Jal Sabhas of Thar defy climate change

A success story of community-led water management system in Gujarat and Rajasthan

BACKGROUND

The Marwar region of the Thar Desert in Western India has the lowest water endowment in Rajasthan. Rainfall is sparse with an annual average of 200 mm; groundwater is saline and unsuitable for drinking as well as agriculture. With the changing climate, droughts have become more frequent with the region witnessing six drought years in the last decade.
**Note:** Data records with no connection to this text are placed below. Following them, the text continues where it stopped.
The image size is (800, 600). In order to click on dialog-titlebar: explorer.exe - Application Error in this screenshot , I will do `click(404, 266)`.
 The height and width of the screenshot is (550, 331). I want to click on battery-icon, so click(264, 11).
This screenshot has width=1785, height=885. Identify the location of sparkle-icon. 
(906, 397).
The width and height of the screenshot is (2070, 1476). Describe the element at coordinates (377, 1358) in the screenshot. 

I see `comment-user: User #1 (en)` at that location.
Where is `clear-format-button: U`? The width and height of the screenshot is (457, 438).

This project was planned in response to the rising global temperatures estimated to increase up to 4°Celsius in the Thar Desert by 2050. The project was implemented in Potaliya, Gangawas, Thumbli and Kalawatsar villages of Marwar region between October 2013 and December 2014.

STAKEHOLDERS

The village community, led by the Jal Sabha (village level water users’ association) was the primary stakeholder in the project. The Jal Bhagirathi Foundation (JBF) facilitated the creation of the Jal Sabha, and acted as a catalyst, facilitator and support system for the project. The project was supported by The Hong Kong and Shanghai Banking Corporation Limited (HSBC India).

APPROACH AND METHODOLOGY

As groundwater in the Thar Desert is extremely saline and unsuitable for drinking as well as agriculture, impounding water harvesting structures that hold water on the surface were constructed in the project villages. These structures included:
• Talab or Nadi which are ponds dug at a natural depression in the land to collect water from large catchment areas.
• Tanka or underground tanks, constructed for collecting and storing runoff water from natural or artificial catchments or from a rooftop.
• Beri or shallow percolation wells near ponds for recharging clean water into the wells.

A ‘Community Led Water Management System’ was developed in the villages which tapped runoff from the catchment area which could be an agor (catchment area), gauchar (grassland) or oran (sacred forest), through water or feeder channels to a surface-water harvesting structure, namely, talab (village pond) or nadi (grassland pond) located at the outskirts of the village. This system ensured that every drop of water falling on the catchment area was diverted to the water harvesting structure.
Simultaneously, catchment areas of these above-mentioned structures that acted as the repositories of biodiversity were developed to improve the efficiency of water harvesting. Village pasture lands were revived and communities were encouraged to plant local variety of grass and trees to create availability of fodder for livestock.
The project supported a total of eight community-level water harvesting structures including three ponds (talab/nadi), two check dams to harvest water from hillocks, one beri (recharge well) to filter the water from talab, thereby making it potable and ensuring year-round availability, and two school tankas to ensure water availability for children during school hours.
To enable household-level water availability, 108 tankas were constructed in houses across the four villages. The project also addressed the interrelated issue of sanitation.
• A total of 302 toilets were constructed across the four villages.
• Households were mobilized to construct some 200 soak pits for liquid waste management and ensure hygienic disposal of the wastewater from houses
• A liquid drainage system was constructed in village Potaliya for the disposal of water and prevention of waterlogging, a first of its kind in the region.
• In addition, two village level soak pits were designed and constructed in the heart of villages for liquid waste disposal.
The remarkable characteristic of this intervention was that the community raised between 30-70 percent of the cost involved in water and sanitation projects, and this amount was further deposited in the Jal Sabha’s bank account named as Jal Kosh, ensuring transparency in financial transactions. JBF funded the balance cost after completion of the project. This financial contribution from the community into the project assets helped foster ownership and ensured buy-in from the community, reinforcing their commitment to long-term management of the infrastructure created.